The same day, Prof. Higa signed a proclamation declaring August 8th as the “World EM Mudball Day” in the presence of the state governor.

Mr. Soo remembered that was worried about how he could make the one million mudballs but one day a nine-year-old girl came to see him, and said, “We did terrible things to the earth’s environment. We want to apologize to the earth and make EM mudballs to help out.” This reinvigorated Mr. Soo and making EM Mudballs became a statewide project reaching 1.2 million of EM Mudballs.

Chief Minister of Penang thowing EM Mudballs at Gurney Drive

Prof. Higa with Mr. Soo, EMRO Staff and organizers

Volunteers throw EM Mudballs in other sites also as a pre event

Measure of sludge before applying EM Mudballs at Gurney Drive

Reduction of sludge after applying EM Mudballs

EM Mudball Event Worldwide

The magnitude and passion of this event boosted what we call as the “EM Mudballs Movement” worldwide.
In Japan, the EM Mudball Movement held during the Ocean Day on July 20th every year throughout Japan. EM groups along with volunteers gather to make and throw EM mudballs hoping to keep rivers and sea coasts clean. In Okinawa, the event is celebrated with volunteers who wants to keep beaches clean so participants start collecting waste and ended throwing EM mudballs.

In Thailand, during the big flood of 2011, thousands of volunteers joined to make EM mudballs everywhere in community halls and even in shopping malls to act against the serious pollution of water. Even the Prime Minister in charge, joined the movement and threw EM mudballs while supplying emergency relief goods (see the news at REUTERS). Read more at EM to Fight the Worst Flood in Thailand History

In the Philippines, EM Mudball Movement is getting excited with a group of young people concerned on pollution which has called for the project known as “the fight of Super Mudball”. They earnest promote how to care about environment and take advantage of EM mudballs. They organize events and workshops periodically to throw the EM mudballs into rivers and channels.

In Russia, also enthusiastic at this movement, our partner along with government support, has launched a project to purify Amur bay in Vladivostok in 2016. They use boats to apply more than 35000 EM mudballs into the sea.

In Brazil, our partner has launched events with governmental and private entities to clean rivers and ponds involiving community and children to create a better environment.

And there are many more countries that inspired by the EM Mudball are continuously helping the natural environment.





EM-X Gold, een remedie tegen straling (Frans)


Van een Franse collega ontvingen we het artikel waar we hier een link van hebben geplaatst. Het oorspronkelijke artikel is in het Frans, maar we hebben ook een link naar de Nederlandse Google translate versie geplaatst.

In het kort…er is onlangs in Noorwegen een lek van jodium 131 in de kernreactor in Halden geweest.

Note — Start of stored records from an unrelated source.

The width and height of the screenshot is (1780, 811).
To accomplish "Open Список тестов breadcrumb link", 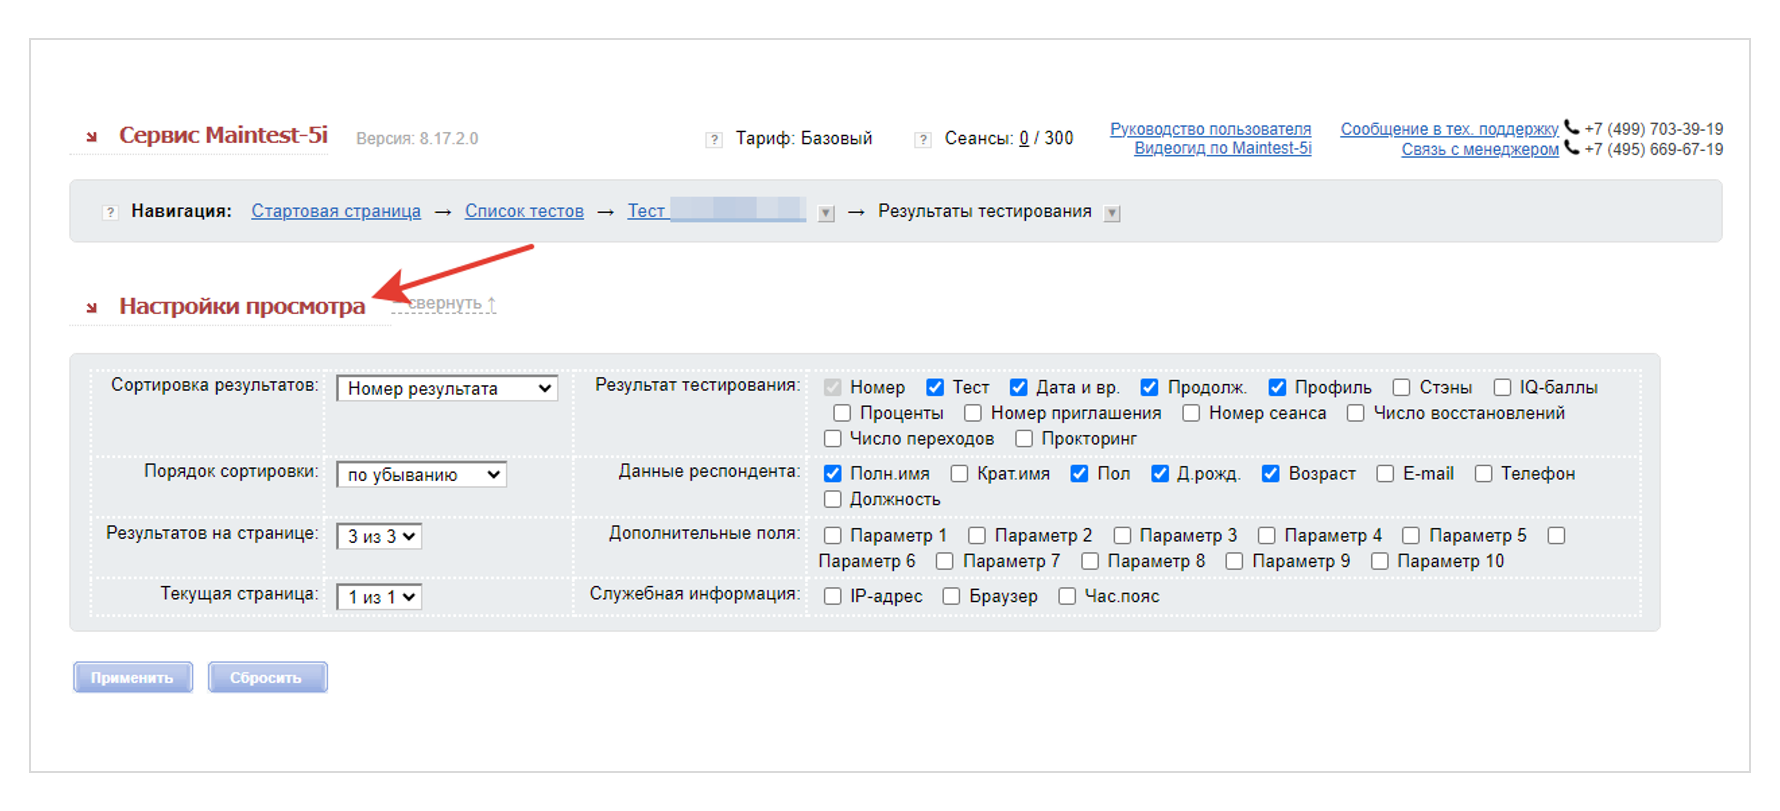I will click(x=524, y=212).
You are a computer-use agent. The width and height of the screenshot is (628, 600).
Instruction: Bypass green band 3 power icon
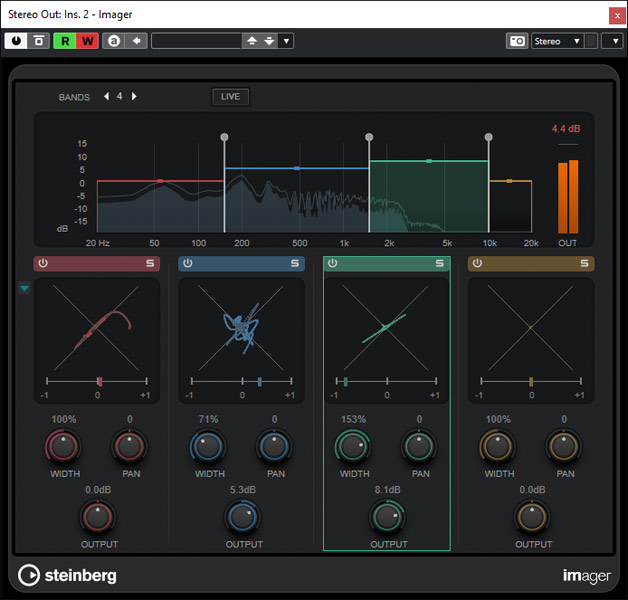333,264
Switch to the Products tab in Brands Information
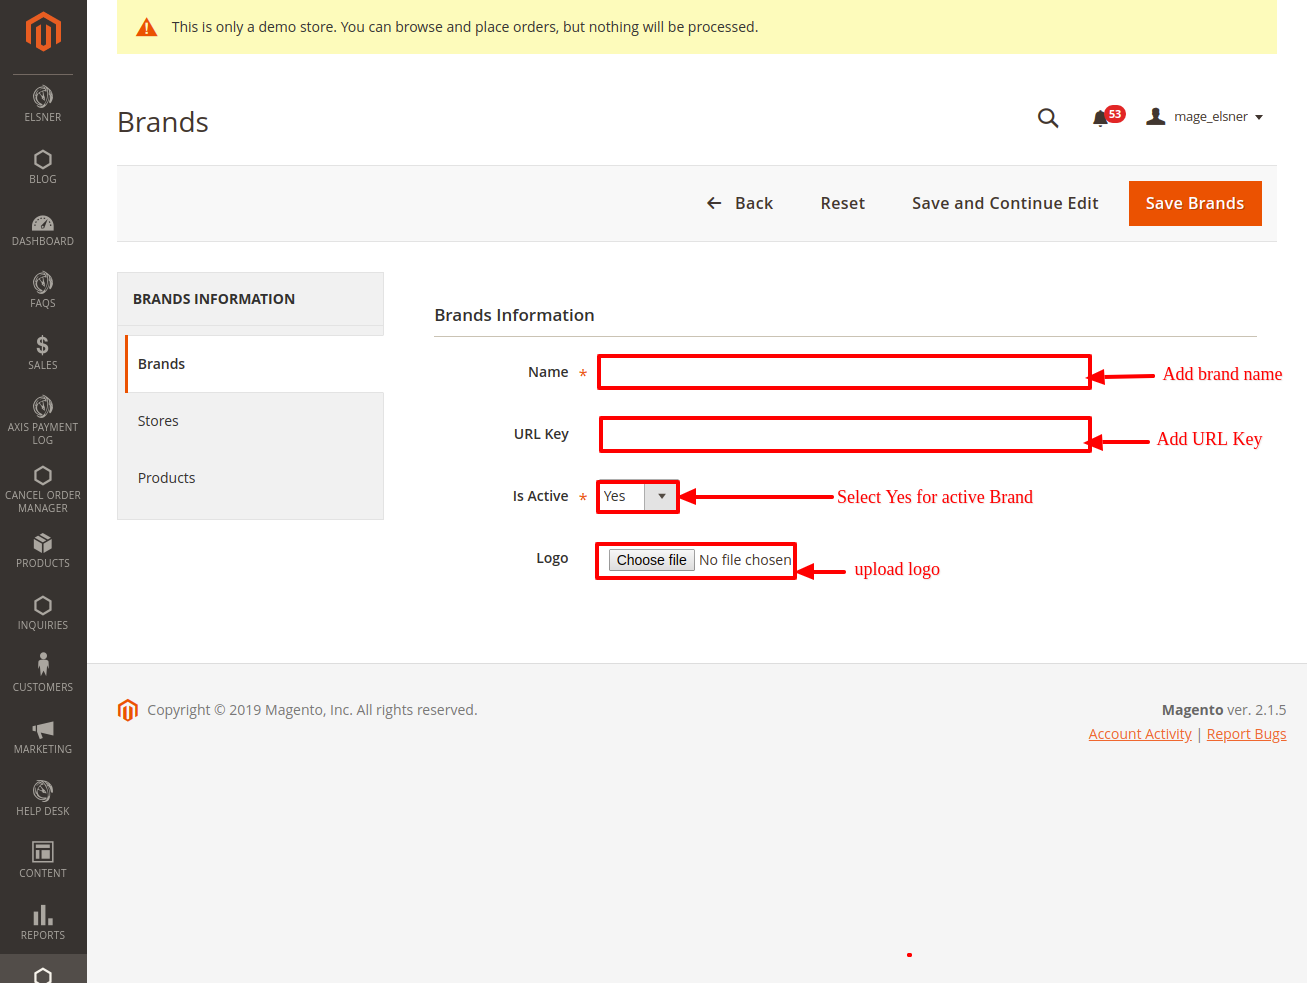 click(x=166, y=478)
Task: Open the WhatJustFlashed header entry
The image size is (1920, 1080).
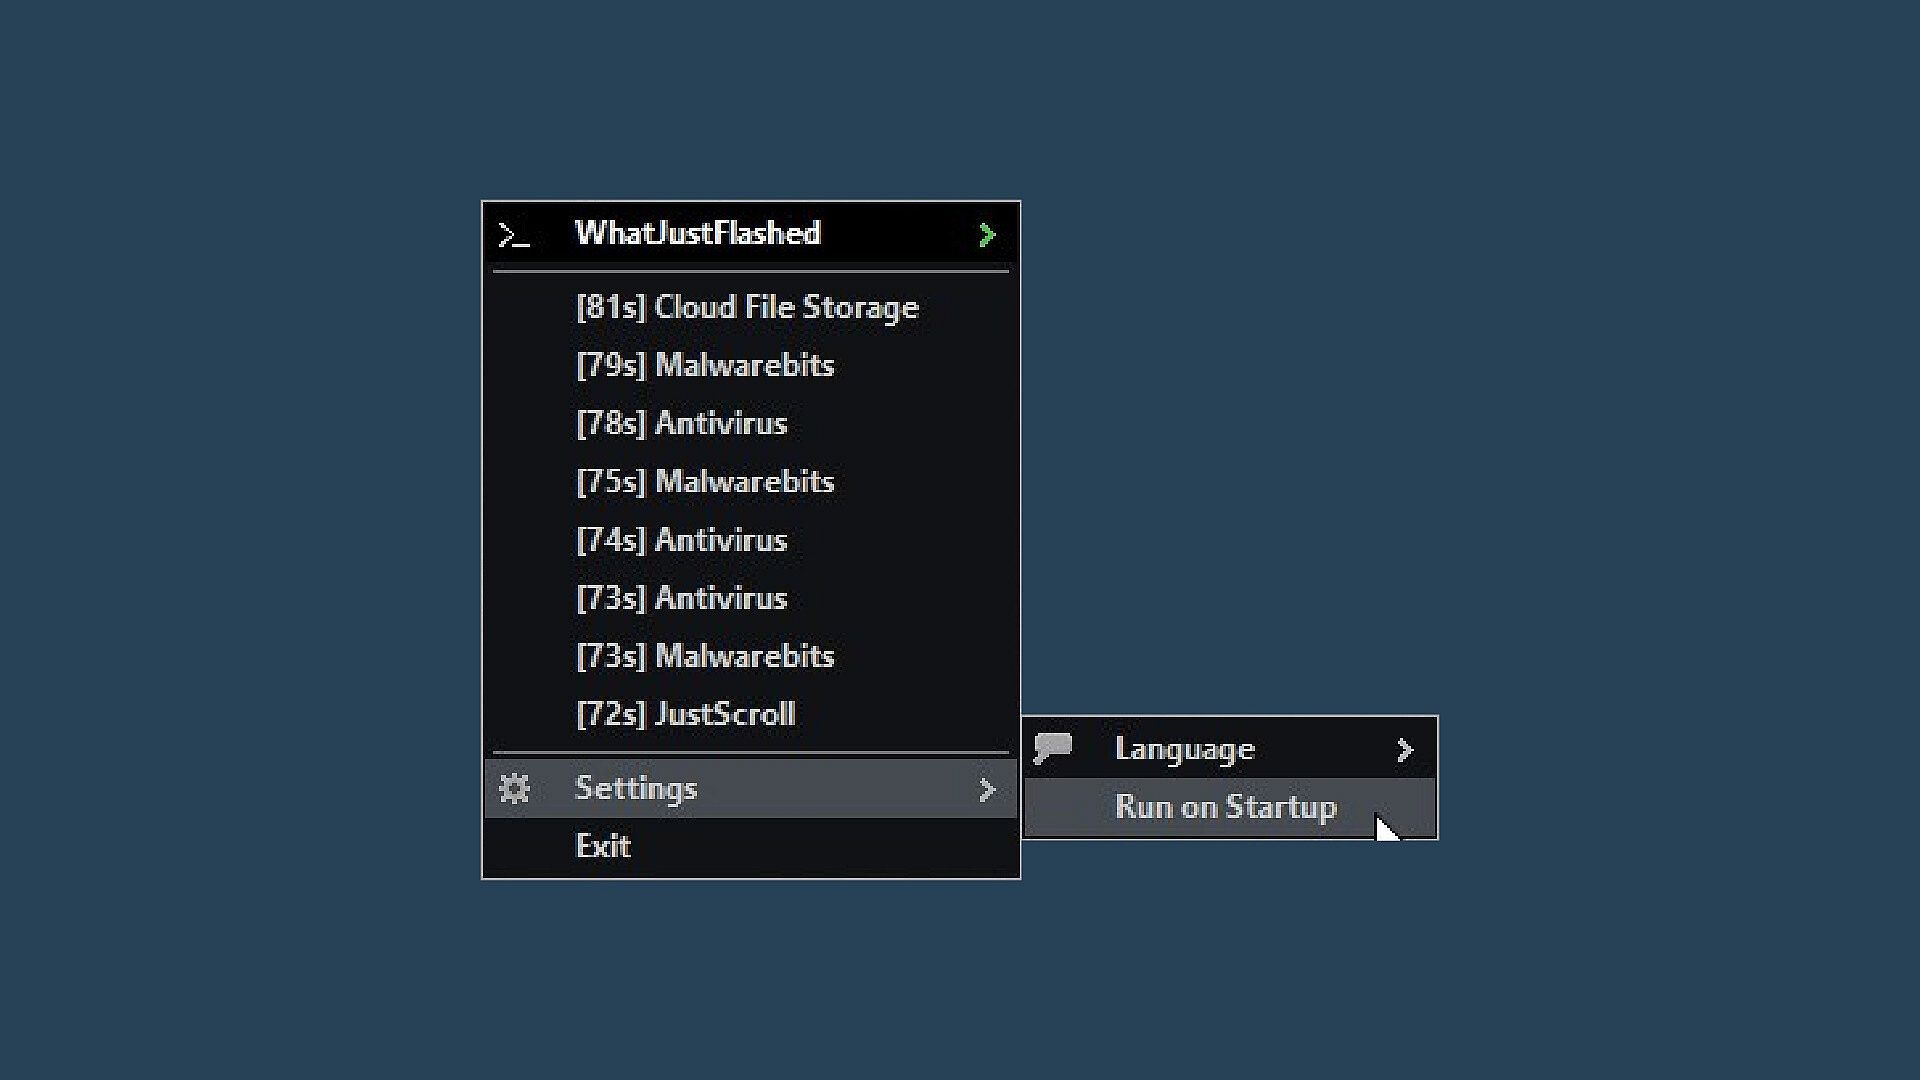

Er zijn verschillende metingen al gedaan o.a. in Frankrijk van toename van het volatile stof die gemakkelijk via planten, wortels, dieren, in de mens terechtkomt.
Hier wordt in de media niet over gesproken maar hoe dan ook, ook als de schade klein is het al gaande.
What to do?
Naast de jodium tinctuur die je preventief kan nemen voor je schildklier wordt hier gesproken over EMX gold. De micro-organismen eten de radioactieve stoffen in jouw lichaam op.

Een citaat, vrij vertaald met Google Translate:

“Ik herinner me over het ongeluk bij Tchernobyl dat in de noordelijke gebieden met tienduizenden bestraalde en niet-consumeerbare rendieren er op een veld dat behandeld was met EM, een kudde was waar noch de dieren, noch de planten een spoor van radioactiviteit hadden.

In Fukushima is een boomgaard gevonden in de rode zone die behandeld was met EM en waarvan de perziken, abrikozen, peren en appels wonderbaarlijk vrij waren van radioactiviteit en daarom perfect eetbaar – vreemd genoeg wordt hier weinig over gecommuniceerd – maar ik heb deze info in mijn dagboek gezet – en men zou zelfs kunnen zeggen dat met probeert om deze geweldige ervaring te vergeten …!”

Het artikel in Nederlands (Google Translate):

Het oorspronkelijke artikel:

Can Effective Microorganisms reduce radioactive radiation?


SWISTTAL-HEIMERZHEIM (NNA) – Attempts to reduce the radioactive contamination of soil in the vicinity of the stricken Fukushima nuclear power station in Japan are reported on the website of EMIKO group of companies.

The technology of so-called Effective Microorganisms (EM) was developed by the Japanese agricultural scientist Prof. Teruo Higa. Higa has been conducting research for the last 30 years to improve soil quality through microorganisms. EM technology is created through mixing a variety of microorganism to ensure active soil life through differentiated and highly developed fermentation techniques, the website says.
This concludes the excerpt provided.